START RECORDED INFORMATION
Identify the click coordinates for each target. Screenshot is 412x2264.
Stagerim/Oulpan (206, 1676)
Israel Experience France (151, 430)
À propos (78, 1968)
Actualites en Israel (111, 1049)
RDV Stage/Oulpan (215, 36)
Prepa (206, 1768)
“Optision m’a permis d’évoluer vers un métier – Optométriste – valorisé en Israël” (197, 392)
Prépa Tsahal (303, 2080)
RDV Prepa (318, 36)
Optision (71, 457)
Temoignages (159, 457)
END RECORDED INFORMATION
__YOUR TASK__: Copy out the lines of the data where the word "Israel" can be found.

__REPLY__:
Israel Experience France (151, 430)
Actualites en Israel (111, 1049)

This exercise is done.